** Extracted text **

A couple of weeks ago I had the pleasure of meeting Mike Alfred at the Digital Currency Group’s Annual Founders Summit.
Mike is the CEO of Digital Assets Data, a very exciting new project in the crypto space that has the potential to revolutionize data analysis for crypto investors.
As institutional investment in crypto is set to take off, in many ways their business is the perfect example of ‘selling shovels to prospectors.’
To give Insiders a look into what Digital Assets Data is building, I asked Mike if he’d do a brief interview with us.
Read on to learn about the evolution of big data in the crypto space and how this project is innovating on the standard Bloomberg terminal to create a wholly interactive data experience.
Your brother and business partner, Ryan, first entered crypto through a crypto-focused hedge fund and you soon followed suit. What was it that attracted you most about crypto?
I first read about Bitcoin in 2013 or 2014 in a technology magazine. My immediate reaction was that it reminded me of the dot com bubble in the late 90s. The frenzy and hype appeared similar.
Unfortunately, that snap judgment ended up being incorrect. There was something more significant happening and I wouldn’t really begin to focus on the space until I bought my first Bitcoin in 2017.

(Data list)

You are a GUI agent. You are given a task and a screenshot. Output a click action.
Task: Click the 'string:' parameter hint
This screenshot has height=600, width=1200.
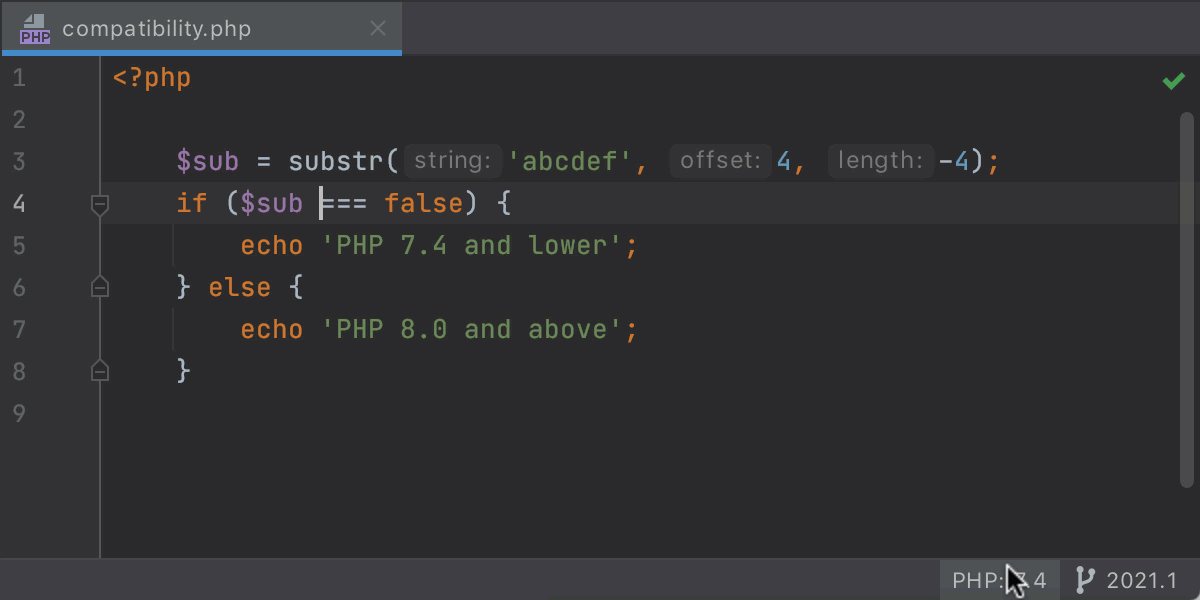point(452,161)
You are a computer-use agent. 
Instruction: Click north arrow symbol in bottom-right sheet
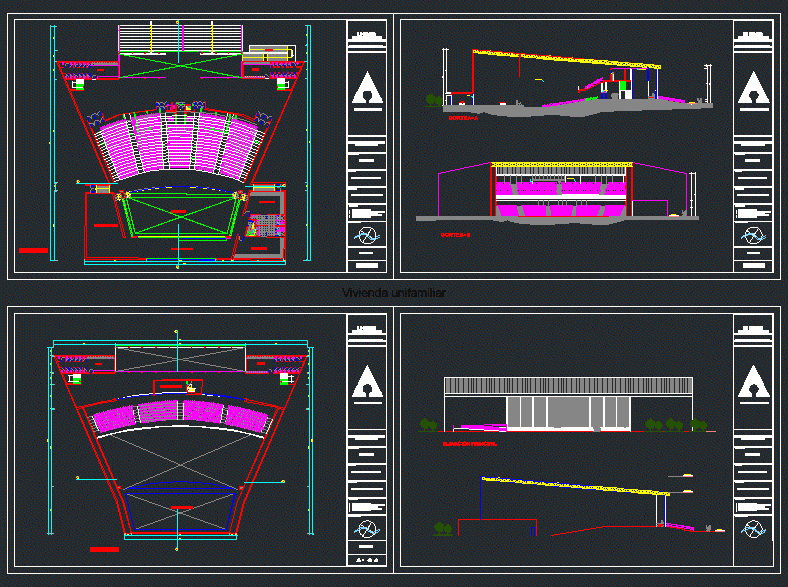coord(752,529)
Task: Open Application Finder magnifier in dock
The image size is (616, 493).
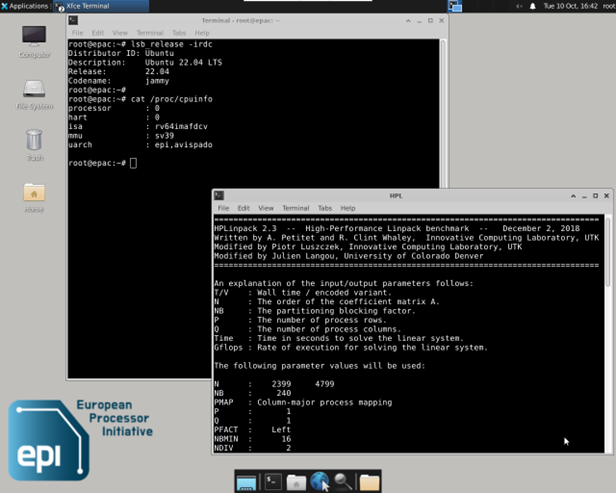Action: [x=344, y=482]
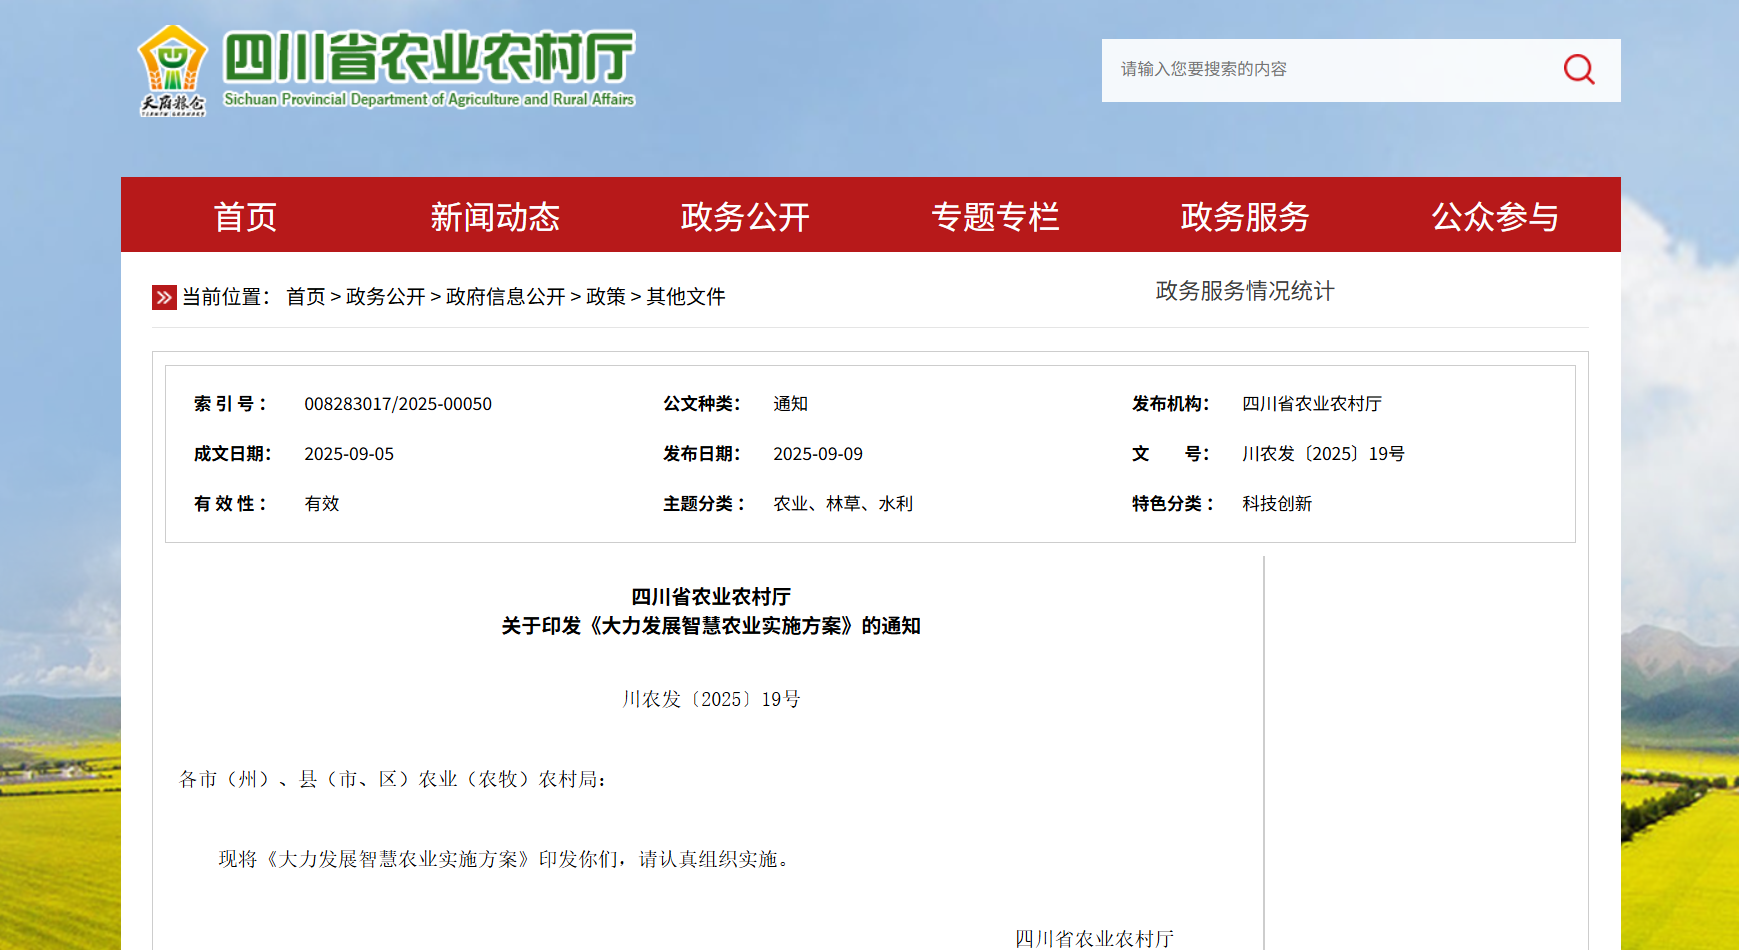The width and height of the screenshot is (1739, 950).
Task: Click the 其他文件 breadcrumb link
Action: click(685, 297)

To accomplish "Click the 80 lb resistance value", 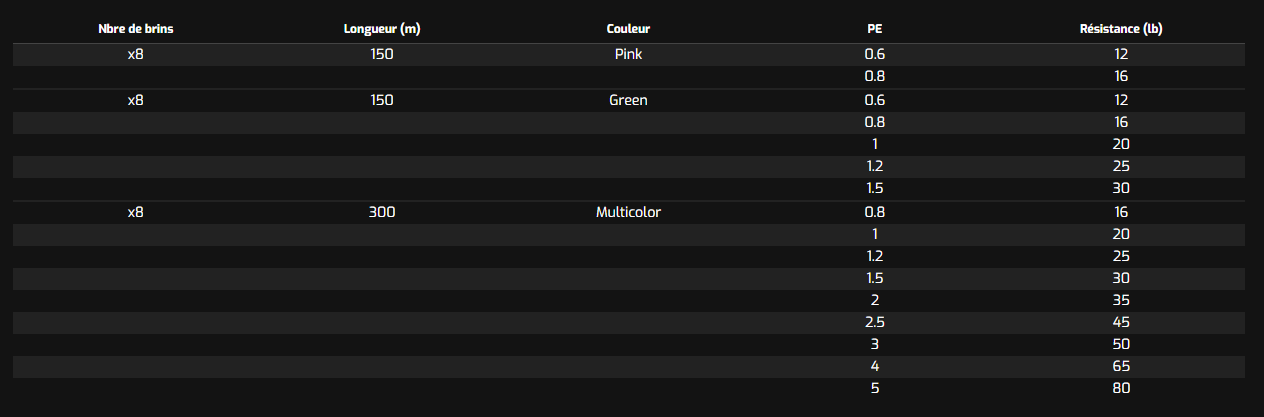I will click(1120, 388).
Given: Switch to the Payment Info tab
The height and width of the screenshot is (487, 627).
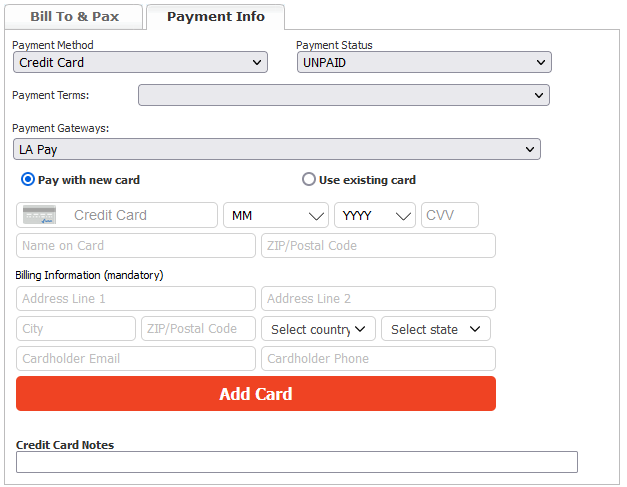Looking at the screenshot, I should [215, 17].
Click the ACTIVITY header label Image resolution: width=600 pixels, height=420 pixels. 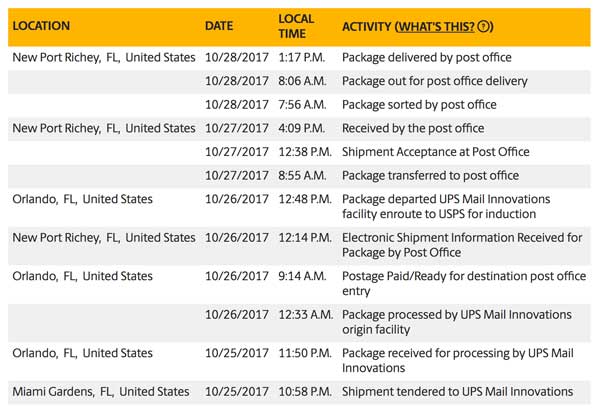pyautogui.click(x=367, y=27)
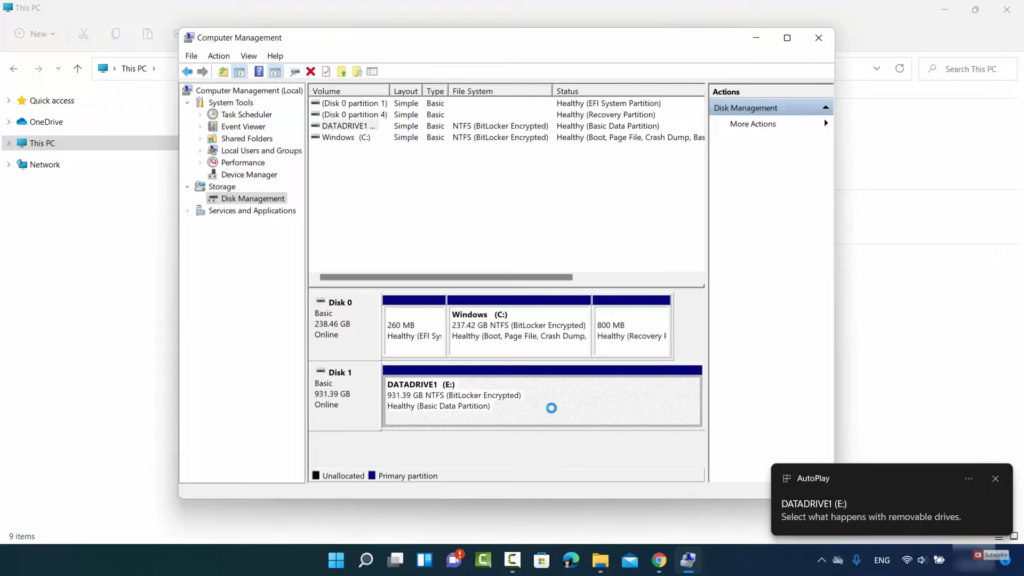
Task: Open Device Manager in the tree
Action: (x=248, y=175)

** Instructions for the task **
Please decide whether each of these statements agrees with the Digital Assets Data interview. Answer yes or no for each, and quote the exact words from the text that decide it.
1. The meeting with Mike Alfred took place at the Digital Currency Group’s Annual Founders Summit.
2. In the reply to the first interview question, Bitcoin was first read about in a newspaper.
3. Ryan first entered crypto through a crypto-focused hedge fund.

** The solution **
1. Yes: "A couple of weeks ago I had the pleasure of meeting Mike Alfred at the Digital Currency Group’s Annual Founders Summit."
2. No: "I first read about Bitcoin in 2013 or 2014 in a technology magazine."
3. Yes: "Your brother and business partner, Ryan, first entered crypto through a crypto-focused hedge fund"